LIST OF ILLUSTRATIONS
| Model of the Bastille | [Frontispiece] |
| Facsimile of Du Junca’s note regarding the entry of the Iron Mask | Facing page [115] |
| Facsimile of Du Junca’s note regarding the death of the Iron Mask | " [116] |
| Facsimile of the Iron Mask’s burial certificate " | " [142] |
| Facsimile of the cover of Latude’s explosive box | " [173] |
| Facsimile of Latude’s writing with blood on linen | " [188] |
| Portrait of Latude | " [229] |
| The Capture of the Bastille | " [257] |
INTRODUCTION
AT the great Exhibition of 1889 I visited, in company with some friends, the reproduction of the Bastille, calculated to give all who saw it—and the whole world must have seen it—an entirely false impression.

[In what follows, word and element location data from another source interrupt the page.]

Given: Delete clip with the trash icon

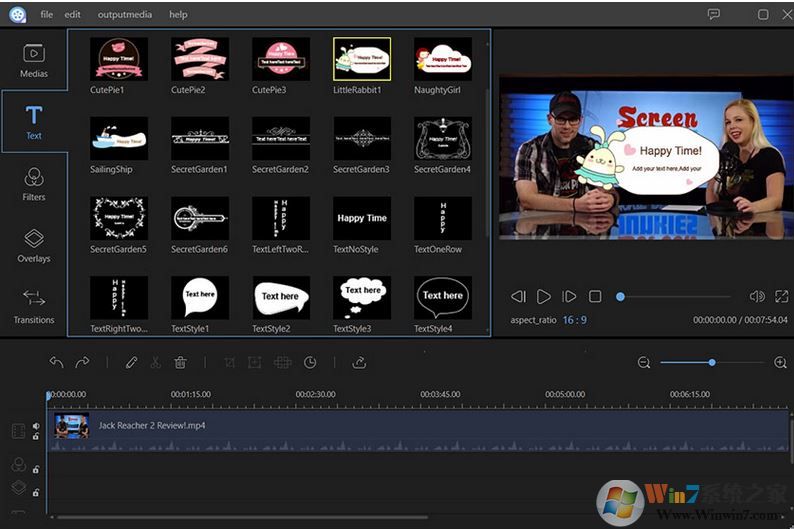Looking at the screenshot, I should click(x=180, y=362).
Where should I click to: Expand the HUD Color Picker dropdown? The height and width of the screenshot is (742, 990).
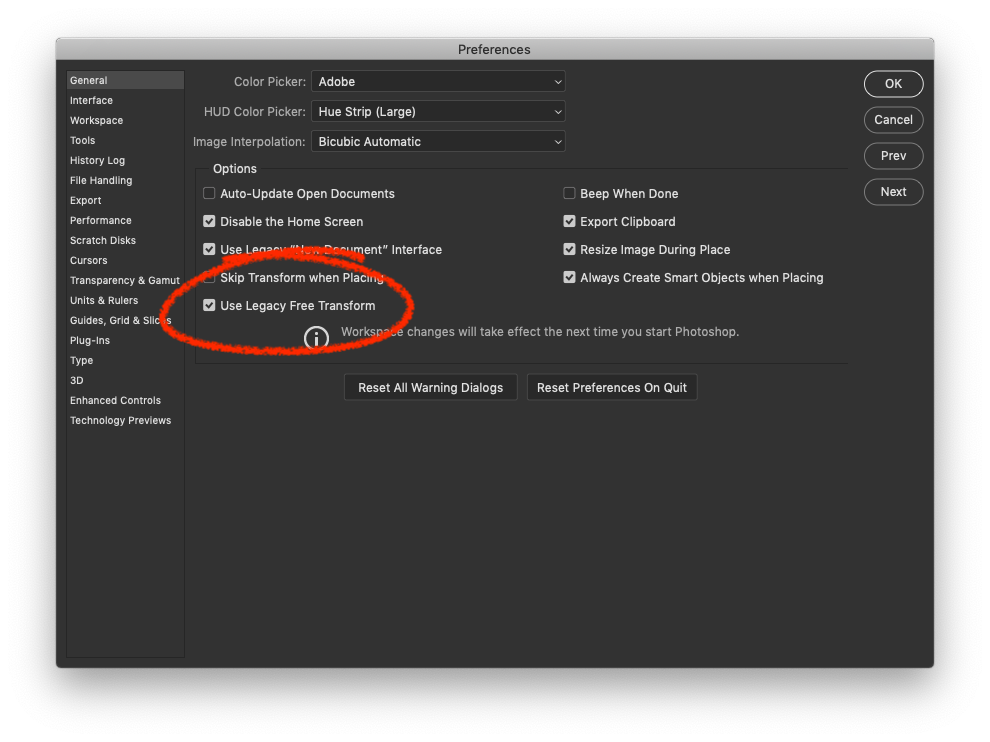[x=438, y=112]
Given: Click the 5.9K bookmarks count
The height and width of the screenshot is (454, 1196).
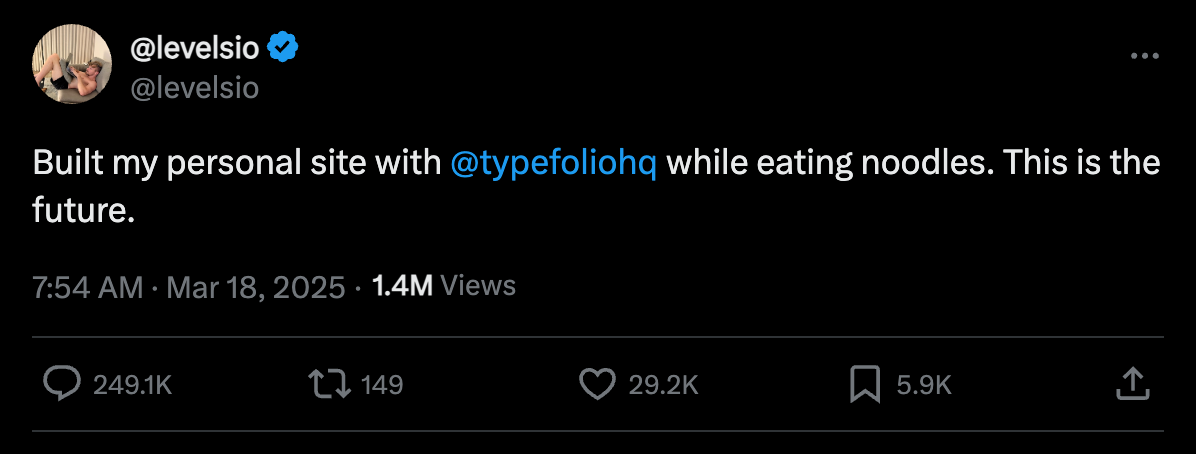Looking at the screenshot, I should pyautogui.click(x=924, y=385).
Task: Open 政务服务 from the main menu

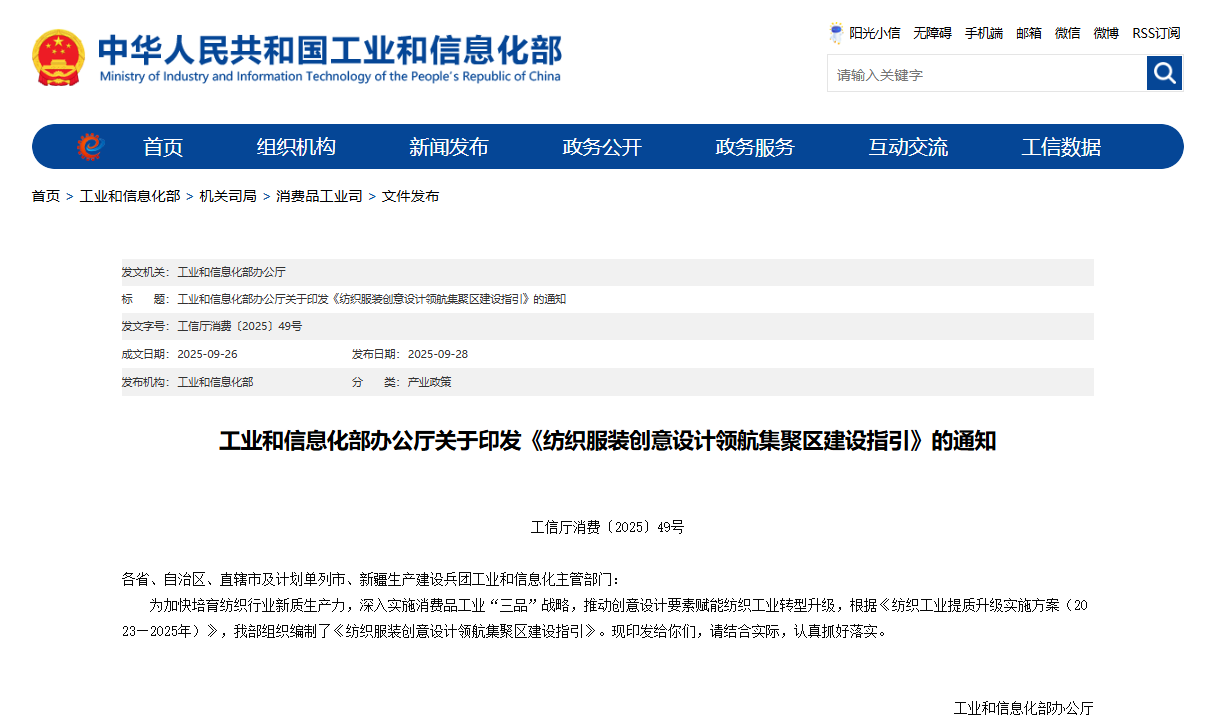Action: coord(755,147)
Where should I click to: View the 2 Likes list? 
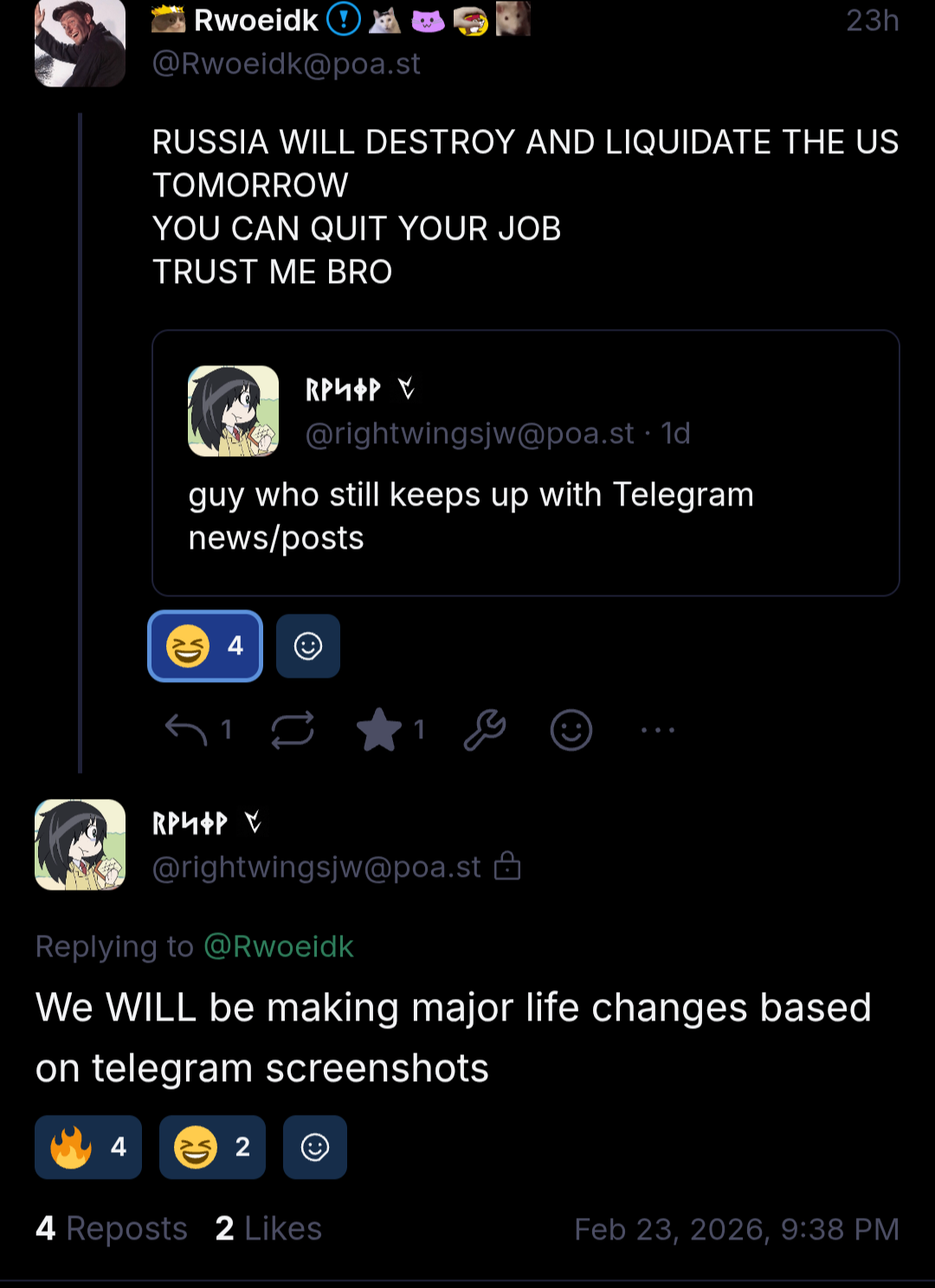[268, 1228]
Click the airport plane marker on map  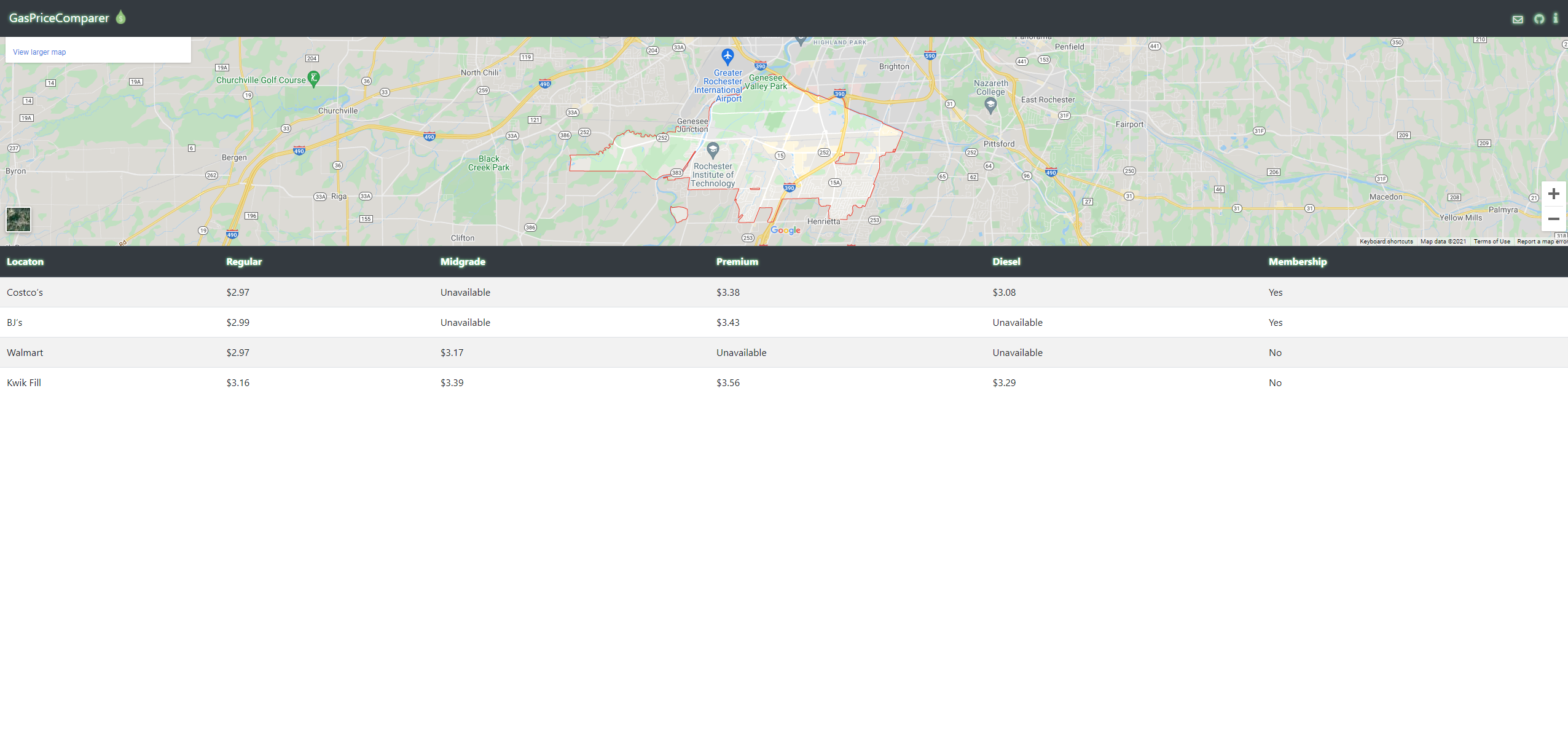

You had barely cleared the doorway when you saw, in the gloom, an old man enveloped in a long white beard, lying on the “sodden straw” of tradition, rattling his chains and uttering doleful cries. And the guide said to you, not without emotion, “You see here the unfortunate Latude, who remained in this position, with both arms thus chained behind his back, for thirty-five years!”
This information I completed by adding in the same tone: “And it was in this attitude that he so cleverly constructed the ladder, a hundred and eighty feet long, which enabled him to escape.”
The company looked at me with surprise, the guide with a scowl, and I slipped away.
The same considerations that prompted my intervention have suggested to M. Funck-Brentano this work on the Bastille, in which he has set the facts in their true light, and confronted the legends which everyone knows with the truth of which many are in ignorance.
For in spite of all that has been written on the subject by Ravaisson, in the introduction to his Archives of the Bastille, by Victor Fournel, in his Men of the Fourteenth of July, and by other writers, the popular idea of the internal administration of the Bastille in 1789 holds by the description of Louis Blanc: “Iron cages, recalling Plessis-les-Tours[1] and the tortures of Cardinal La Balue![2]—underground dungeons, the loathsome haunts of toads, lizards, enormous rats, spiders—the whole furniture consisting of one huge stone covered with a little straw, where the prisoner breathed poison in the very air.... Enveloped in the shades of mystery, kept in absolute ignorance of the crime with which he was charged, and the kind of punishment awaiting him, he ceased to belong to the earth!”